Washington's Teresa Gunn Group has taken a big gamble on its new "EP" by closely following the path blazed by the Pretenders. Gunn's aggressive vocals and taunting lyrics inevitably recall Chrissie Hynde; her six-person group plays a Kinksy brand of new wave that similarly recalls the Pretenders.
Surprisingly enough, this Gunn club wins its wager in a big way: The five songs are stuffed with catchy melodies and riffs; the playing is unusually disciplined and purposeful; the vocals command attention. Most importantly, all these elements establish a forceful, credible personality -- an achievement that separates peers of the Pretenders from the pretenders.

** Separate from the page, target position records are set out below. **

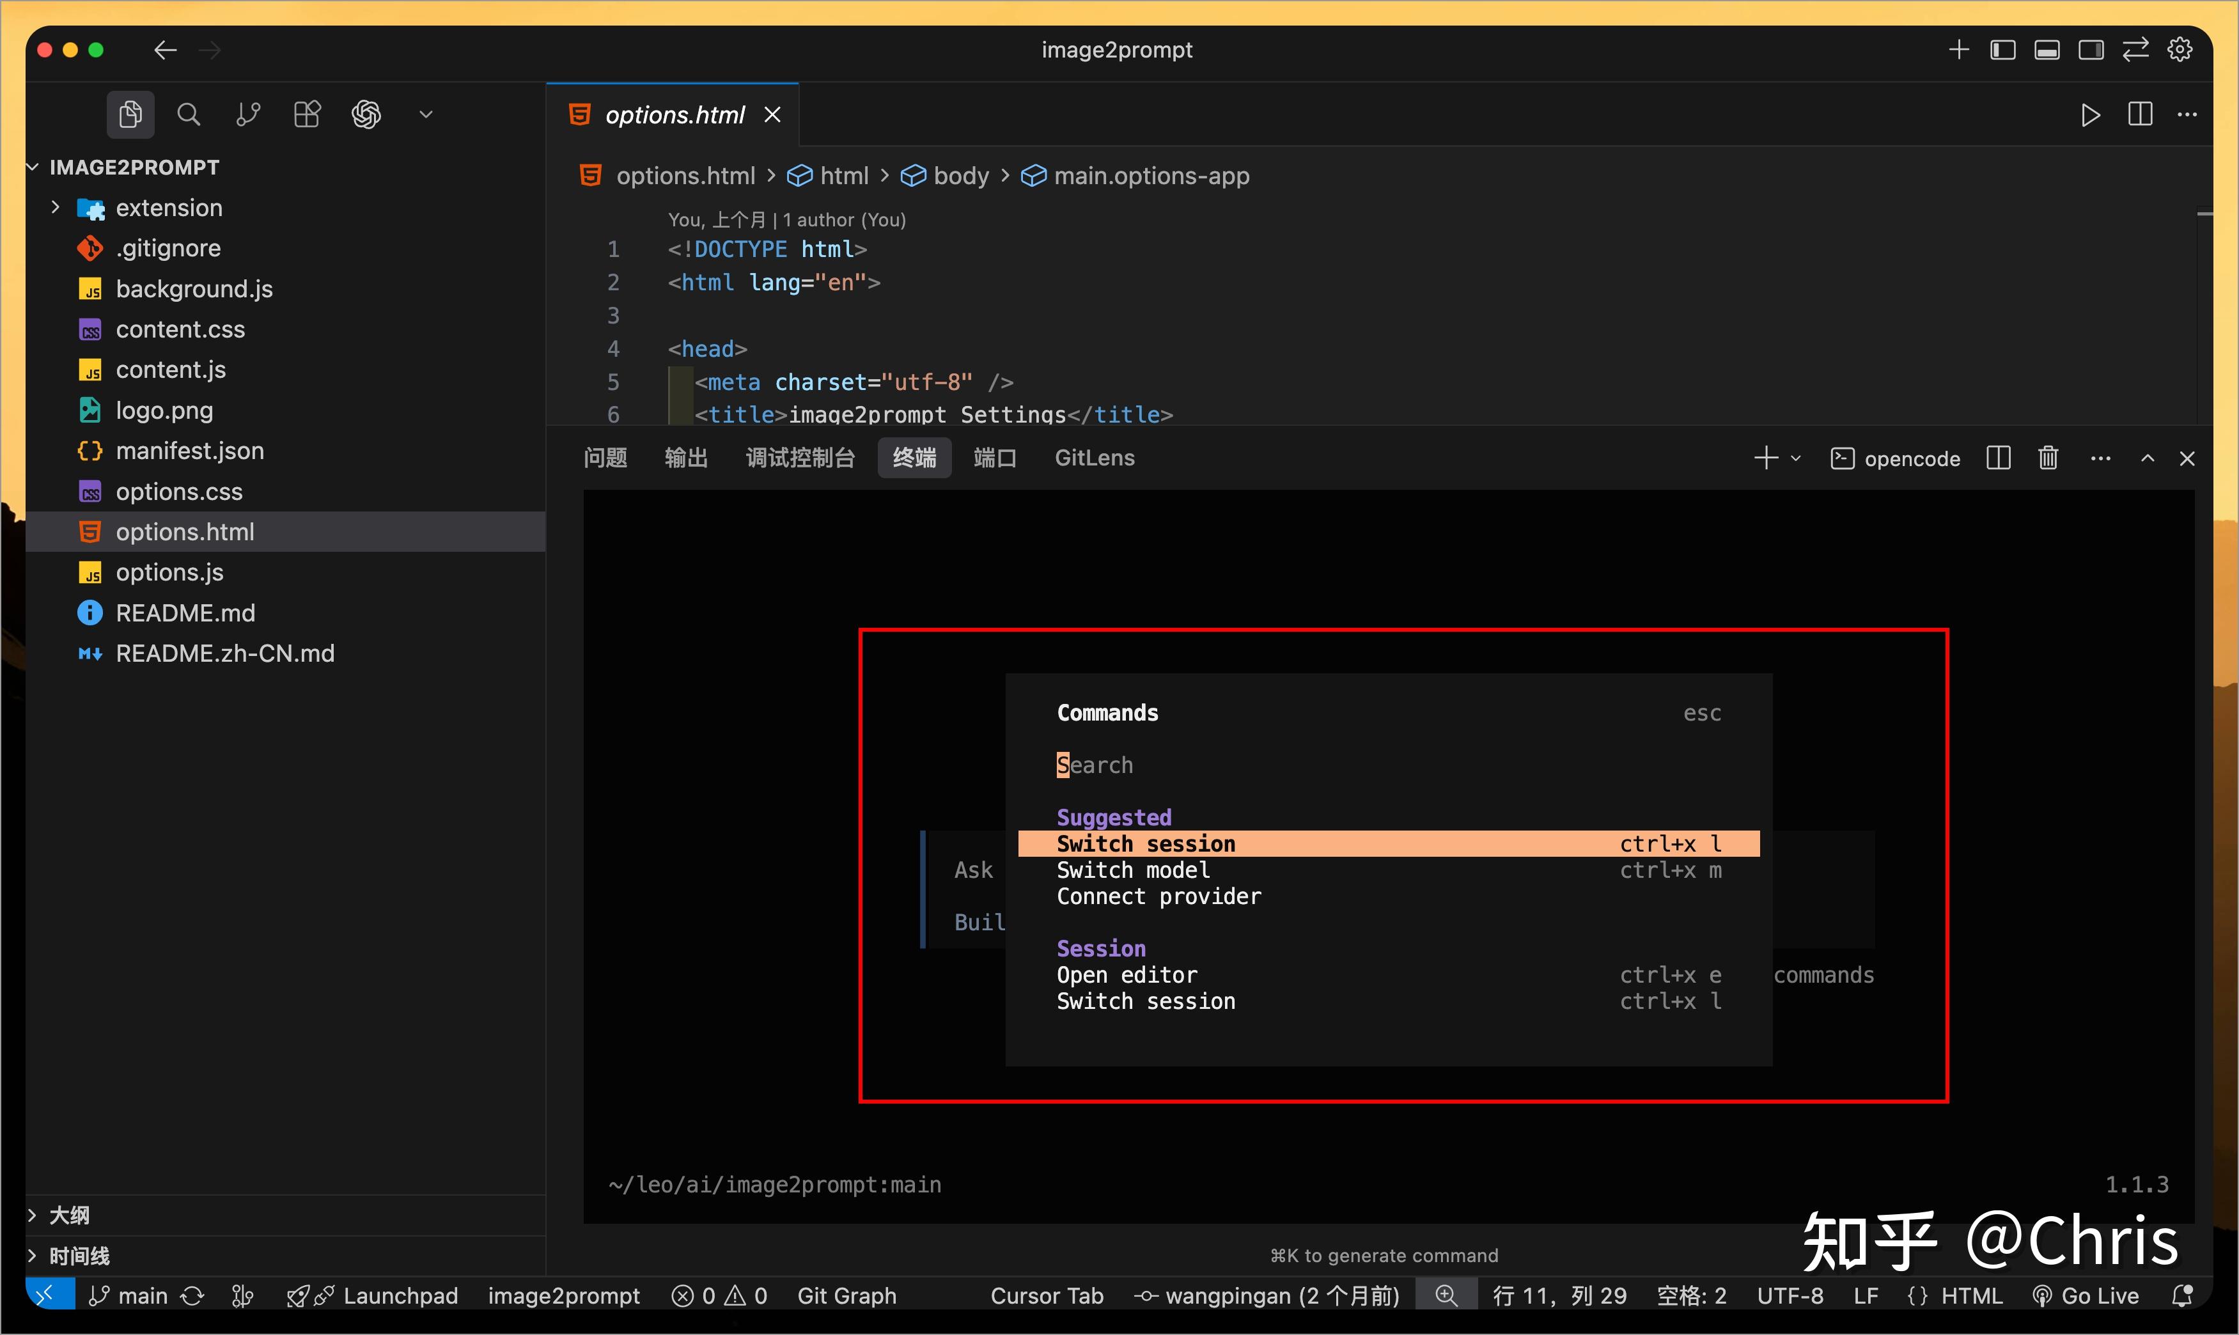
Task: Toggle the primary sidebar layout icon
Action: (x=2002, y=49)
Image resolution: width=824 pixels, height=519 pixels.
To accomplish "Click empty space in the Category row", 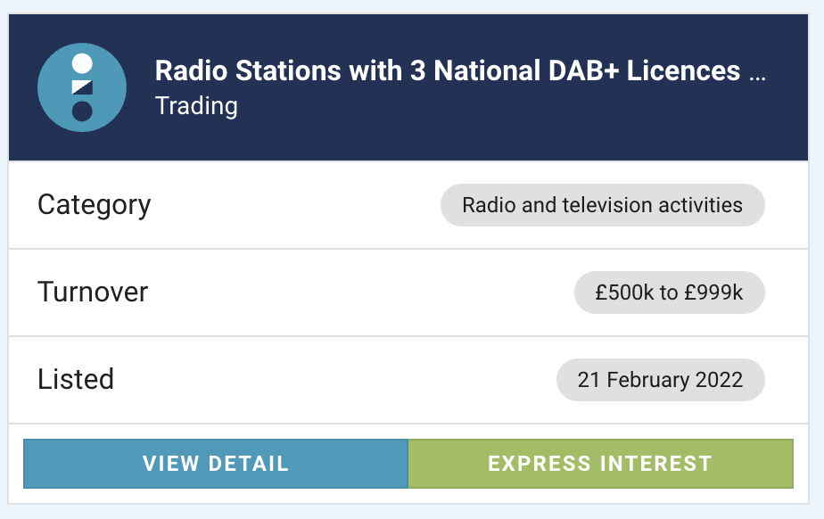I will (294, 205).
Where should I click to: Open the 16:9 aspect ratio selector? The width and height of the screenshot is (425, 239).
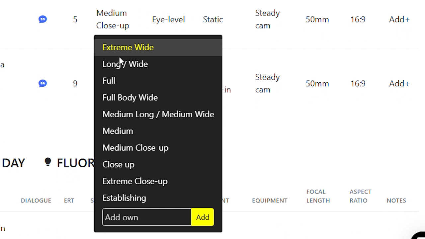(358, 19)
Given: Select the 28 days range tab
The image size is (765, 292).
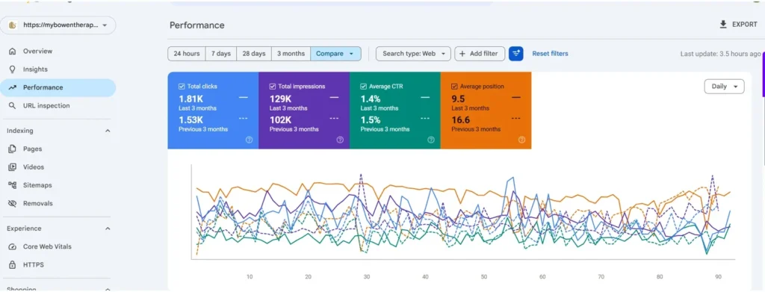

Though every member of this sextet contributes to that personality, Gunn embodies it: a tough woman who cuts through niceties and expectations to force real contact. She not only disregards established conventions, but directly challenges new-wave affectations on the reggae-based satire of "Sister Digs the Sharpies." The best songs, though, are on Side Two. "Baby, I'm Sorry," a classic girl-group plea, builds atop a clipped guitar-riff and a blaring sax in a Spectorish crescendo. On "Perfect Stranger," the band creates an unsettling atmosphere as a brooding Gunn wishes for true love and then desperately resolves to "spend my last wish on a perfect stranger." TERESA GUNN GROUP -- "The Teresa Gunn Group: EP" (Imaginary, 1001). Appearing at Friendship Station on Friday.